I had never even seen Saul take a drink before and suddenly realized that I had only been married to this man three months and that I really didn't know him at all. Every day it seemed I learned something new about him: the way he took his coffee, the songs he whistled while he piddled around the house, the size of his shoes. I had never even entertained the notion of him liking to drink. Maybe it was true what they said about the Irish.

The men really set into drinking once they spied Esme walking up the road. It seemed that mason jars and bottles appeared right out of the ground. A man by the name of Moseley—one who had helped
raise the rafters on our house—run down the creek to where his car was parked at the mouth of the holler and come back with his fiddle. He started sawing away on it as he walked up the creek bed, and the horses standing there scratched at the ground and flicked their ears at the sound. It was pleasing to hear that sound coming up out of the darkness as he walked through the shoals. Another man had a guitar. Aaron brought down his banjo, which he usually just sat around and strummed upon as if he really didn't know a song to get all the way through. But this night his fingers flew across the strings like possessed things, picking out fast, wild music that I couldn't help but pat my foot to. He hunched himself down—as if hugging the banjo to him—so that we couldn't see anything but the top of his head and his shoulders moving to the beat.

I imagined the music drifting over the creek like mist on an autumn evening, spreading itself out with its high notes pressed tight against the mountains. I felt like a bird had been let loose beneath my ribs. Everybody was clapping to the music or stomping their feet, and some of them were even up and clogging. I had not been so happy since leaving Redbud. Being amongst that music and the people hollering to one another, touching one another on the shoulder while they talked, drinking from the same jar of moonshine—all that made me feel at home at last, somehow.

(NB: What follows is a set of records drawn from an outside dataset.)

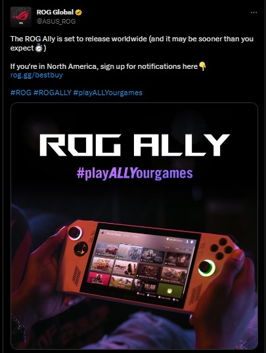The width and height of the screenshot is (266, 353).
Task: Click the purple #playALLYourgames slogan in image
Action: click(x=135, y=174)
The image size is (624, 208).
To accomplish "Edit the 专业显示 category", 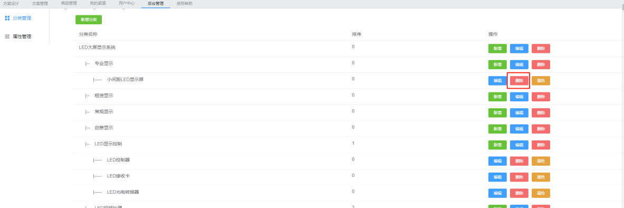I will coord(520,64).
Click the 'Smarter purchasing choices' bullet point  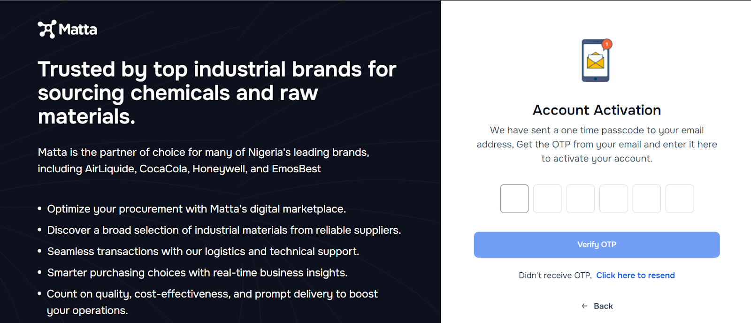click(197, 273)
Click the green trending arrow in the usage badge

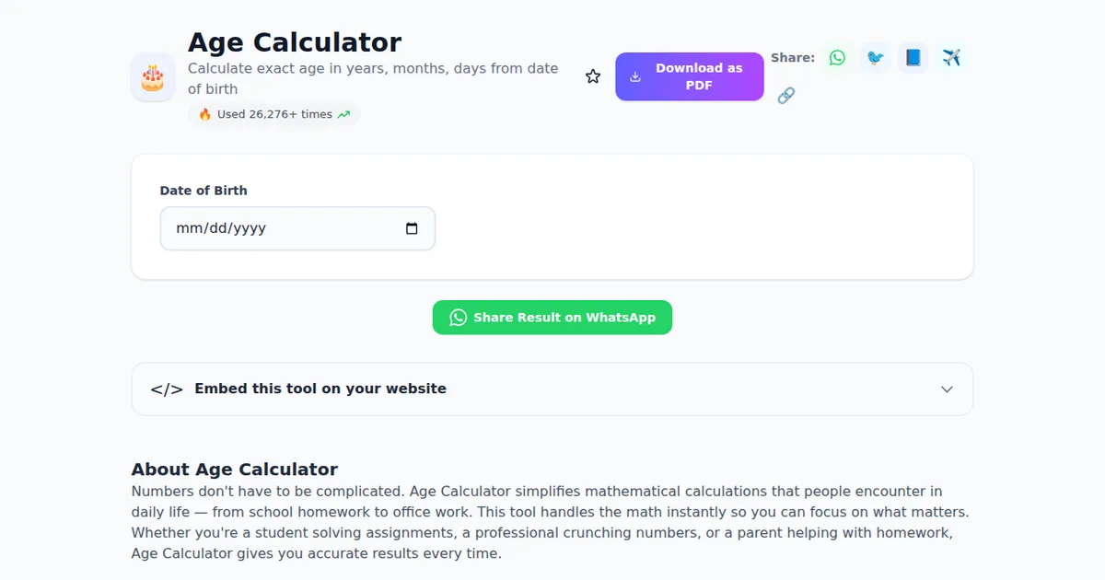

Saul handed me the jar of shine and told me to pass it to a man nearby. I stuck it under my nose and drawed its sweet bitterness up into myself. I shook my head. It smelled so strong, but my mouth watered to taste it, too.

“Take ye a sup of it,” Saul said. I could tell he was already feeling good, for his voice possessed a laughing lilt to it that I had never thought he could manage.

I did. I closed my eyes, leaned my head back, and took a good gulp of that moonshine. When I brought the jar down, I was breathing fire, and somebody shoved a jar of sauerkraut into my hands and told me to eat it right quick so I wouldn't get sick.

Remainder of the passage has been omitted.